Fig. (1). Simple scheme gas sweeting process

Methyldiethanolamine (MDEA) is a tertiary amine, which like the other amines, is used to sweeten natural gas streams. Major advantage over other amine processes:

  • MDEA selectivity for H2S in the presence of CO2
  • If the gas is contacted at pressures ranging from 800 to 1000 psig
  • H2S levels can be reduced to concentrations required by pipelines.
  • While at the same time, 40–60% of the CO2 present flows through the contactor, untreated.
  • CO2/H2S Ratio, in cases where a high CO2/H2S ratio is present, MDEA can be used to improve the quality of the acid gas stream to a Claus recovery plant, but the higher CO2 content of the treated residue gas must be tolerated.

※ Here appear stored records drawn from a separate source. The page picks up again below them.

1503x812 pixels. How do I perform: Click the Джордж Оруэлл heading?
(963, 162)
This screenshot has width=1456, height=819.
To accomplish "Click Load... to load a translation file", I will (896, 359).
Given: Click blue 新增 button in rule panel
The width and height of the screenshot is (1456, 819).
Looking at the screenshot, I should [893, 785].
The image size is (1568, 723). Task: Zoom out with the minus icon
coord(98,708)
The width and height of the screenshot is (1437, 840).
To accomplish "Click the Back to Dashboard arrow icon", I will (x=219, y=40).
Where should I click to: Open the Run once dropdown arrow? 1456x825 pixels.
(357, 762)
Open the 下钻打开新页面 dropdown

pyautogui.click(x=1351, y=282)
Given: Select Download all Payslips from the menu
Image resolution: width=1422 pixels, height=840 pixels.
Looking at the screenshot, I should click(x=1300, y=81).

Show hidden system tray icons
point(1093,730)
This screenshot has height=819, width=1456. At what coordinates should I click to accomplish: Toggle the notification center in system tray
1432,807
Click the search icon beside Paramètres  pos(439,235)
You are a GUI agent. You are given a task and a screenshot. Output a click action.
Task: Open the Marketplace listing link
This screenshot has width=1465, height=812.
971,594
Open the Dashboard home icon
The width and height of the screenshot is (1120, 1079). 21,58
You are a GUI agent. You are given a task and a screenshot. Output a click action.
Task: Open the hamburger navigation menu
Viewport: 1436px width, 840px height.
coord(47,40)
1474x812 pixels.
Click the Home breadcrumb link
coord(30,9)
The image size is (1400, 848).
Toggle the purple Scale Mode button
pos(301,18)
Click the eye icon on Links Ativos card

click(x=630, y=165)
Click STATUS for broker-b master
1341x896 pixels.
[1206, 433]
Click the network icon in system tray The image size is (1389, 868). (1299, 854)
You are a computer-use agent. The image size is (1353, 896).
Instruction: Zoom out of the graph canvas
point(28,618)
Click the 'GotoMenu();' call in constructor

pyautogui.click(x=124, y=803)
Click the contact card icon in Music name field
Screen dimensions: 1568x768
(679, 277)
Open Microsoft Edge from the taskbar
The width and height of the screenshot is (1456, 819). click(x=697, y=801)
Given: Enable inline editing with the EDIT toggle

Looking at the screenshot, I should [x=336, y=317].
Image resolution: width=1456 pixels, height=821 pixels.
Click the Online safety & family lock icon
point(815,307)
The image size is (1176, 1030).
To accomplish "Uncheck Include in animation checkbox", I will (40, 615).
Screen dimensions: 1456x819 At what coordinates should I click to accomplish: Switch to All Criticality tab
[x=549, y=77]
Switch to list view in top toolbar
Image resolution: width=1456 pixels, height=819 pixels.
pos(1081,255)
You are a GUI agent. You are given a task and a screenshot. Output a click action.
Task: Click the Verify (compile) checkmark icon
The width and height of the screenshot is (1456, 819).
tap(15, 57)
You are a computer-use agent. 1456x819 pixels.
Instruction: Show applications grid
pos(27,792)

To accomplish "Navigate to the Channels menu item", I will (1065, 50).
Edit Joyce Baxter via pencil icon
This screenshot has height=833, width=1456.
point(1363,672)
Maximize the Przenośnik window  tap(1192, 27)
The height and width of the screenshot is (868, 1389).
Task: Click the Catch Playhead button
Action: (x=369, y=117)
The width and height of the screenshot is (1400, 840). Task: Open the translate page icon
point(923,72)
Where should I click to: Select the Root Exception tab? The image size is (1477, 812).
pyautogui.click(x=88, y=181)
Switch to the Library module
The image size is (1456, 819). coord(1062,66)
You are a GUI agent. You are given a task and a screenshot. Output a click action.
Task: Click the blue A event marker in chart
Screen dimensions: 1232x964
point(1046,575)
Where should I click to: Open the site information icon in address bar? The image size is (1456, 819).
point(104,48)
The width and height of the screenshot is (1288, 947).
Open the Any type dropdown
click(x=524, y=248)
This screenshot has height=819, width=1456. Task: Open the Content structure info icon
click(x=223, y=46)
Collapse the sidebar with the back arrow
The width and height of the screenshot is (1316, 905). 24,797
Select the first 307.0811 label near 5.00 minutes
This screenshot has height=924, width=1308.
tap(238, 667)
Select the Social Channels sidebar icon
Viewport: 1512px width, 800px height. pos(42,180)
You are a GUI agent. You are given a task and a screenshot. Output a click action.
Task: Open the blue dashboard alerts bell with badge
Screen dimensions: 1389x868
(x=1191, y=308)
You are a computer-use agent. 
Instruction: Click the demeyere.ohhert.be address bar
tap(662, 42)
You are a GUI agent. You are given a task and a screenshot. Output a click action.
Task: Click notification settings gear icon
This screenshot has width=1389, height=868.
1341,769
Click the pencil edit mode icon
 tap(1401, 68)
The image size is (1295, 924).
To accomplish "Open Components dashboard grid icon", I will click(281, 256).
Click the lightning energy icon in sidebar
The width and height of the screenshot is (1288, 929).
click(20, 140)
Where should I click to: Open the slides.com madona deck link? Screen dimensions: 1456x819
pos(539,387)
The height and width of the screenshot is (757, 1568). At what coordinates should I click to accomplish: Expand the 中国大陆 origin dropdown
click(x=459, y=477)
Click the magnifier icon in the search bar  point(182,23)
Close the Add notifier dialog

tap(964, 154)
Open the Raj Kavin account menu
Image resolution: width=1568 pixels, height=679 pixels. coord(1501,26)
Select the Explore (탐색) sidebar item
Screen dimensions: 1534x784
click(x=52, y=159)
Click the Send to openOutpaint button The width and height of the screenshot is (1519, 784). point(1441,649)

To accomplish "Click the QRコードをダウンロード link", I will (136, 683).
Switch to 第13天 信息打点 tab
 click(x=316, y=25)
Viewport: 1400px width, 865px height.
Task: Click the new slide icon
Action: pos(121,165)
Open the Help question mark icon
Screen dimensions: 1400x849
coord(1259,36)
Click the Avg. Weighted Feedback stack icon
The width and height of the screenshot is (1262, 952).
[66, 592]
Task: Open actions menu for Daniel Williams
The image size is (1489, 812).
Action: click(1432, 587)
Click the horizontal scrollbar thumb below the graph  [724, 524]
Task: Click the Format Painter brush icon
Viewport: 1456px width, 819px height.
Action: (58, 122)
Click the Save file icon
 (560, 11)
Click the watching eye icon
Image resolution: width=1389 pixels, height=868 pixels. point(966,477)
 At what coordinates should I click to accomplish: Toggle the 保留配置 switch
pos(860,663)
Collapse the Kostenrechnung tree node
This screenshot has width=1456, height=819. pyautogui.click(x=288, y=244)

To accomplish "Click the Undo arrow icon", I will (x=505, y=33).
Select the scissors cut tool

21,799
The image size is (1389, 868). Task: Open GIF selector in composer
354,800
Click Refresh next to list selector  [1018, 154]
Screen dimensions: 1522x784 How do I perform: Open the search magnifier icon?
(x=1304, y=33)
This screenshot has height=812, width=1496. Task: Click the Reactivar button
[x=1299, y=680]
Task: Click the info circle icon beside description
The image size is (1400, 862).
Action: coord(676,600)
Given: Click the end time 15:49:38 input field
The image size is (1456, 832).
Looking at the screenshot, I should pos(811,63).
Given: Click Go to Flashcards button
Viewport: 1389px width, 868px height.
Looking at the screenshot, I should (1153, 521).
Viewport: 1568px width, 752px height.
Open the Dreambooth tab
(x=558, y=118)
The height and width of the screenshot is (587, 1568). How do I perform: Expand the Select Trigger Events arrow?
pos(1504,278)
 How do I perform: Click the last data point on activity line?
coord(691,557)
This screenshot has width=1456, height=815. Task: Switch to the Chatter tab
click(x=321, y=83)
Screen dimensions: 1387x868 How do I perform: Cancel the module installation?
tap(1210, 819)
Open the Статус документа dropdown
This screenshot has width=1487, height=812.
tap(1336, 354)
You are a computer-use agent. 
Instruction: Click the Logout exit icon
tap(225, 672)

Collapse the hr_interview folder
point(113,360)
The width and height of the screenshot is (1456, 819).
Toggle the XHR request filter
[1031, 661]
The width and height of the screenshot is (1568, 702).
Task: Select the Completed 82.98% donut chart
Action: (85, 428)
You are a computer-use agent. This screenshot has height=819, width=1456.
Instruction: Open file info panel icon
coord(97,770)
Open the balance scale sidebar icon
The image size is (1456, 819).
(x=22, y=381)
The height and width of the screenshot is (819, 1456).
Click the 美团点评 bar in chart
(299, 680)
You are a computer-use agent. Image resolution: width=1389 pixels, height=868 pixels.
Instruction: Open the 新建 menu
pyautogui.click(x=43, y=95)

Processes use standard amines that have been combined with special inhibiting agents which minimize corrosion. Allows higher solution concentrations and higher acid gas loadings, thus reducing required circulation rates and energy requirement Utilize hot potassium carbonate to remove CO2 and H2S As a general rule, this process should be considered when the partial pressure of the acid gas is 20 psia (138 kPa) or greater. Not recommended for low pressure absorption, or high pressure absorption of low concentration acid gas.
Recent studies on methyl diethanolamine (MDEA)-based processes have shown their commercial advantages over the Benfield Pure Process in that MDEA is less corrosive to carbon steel, the solution is stable, and it is not as susceptible to degradation. Since MDEA is not very corrosive, higher concentrations of up to 50% can be used without any significant effects on the process equipment. Also, MDEA-based processes are simple with lower capital and maintenance costs than the Benfield Pure process. However, MDEA is known for its low ability to absorb COS and Mercaptans. This disadvantage can be overcome by mixing MDEA with secondary amines such as DEA or DIPA, or an isomeric primary amine, such as DGA, known for increasing the mixture reaction rates with these sulfur and Mercaptan compounds.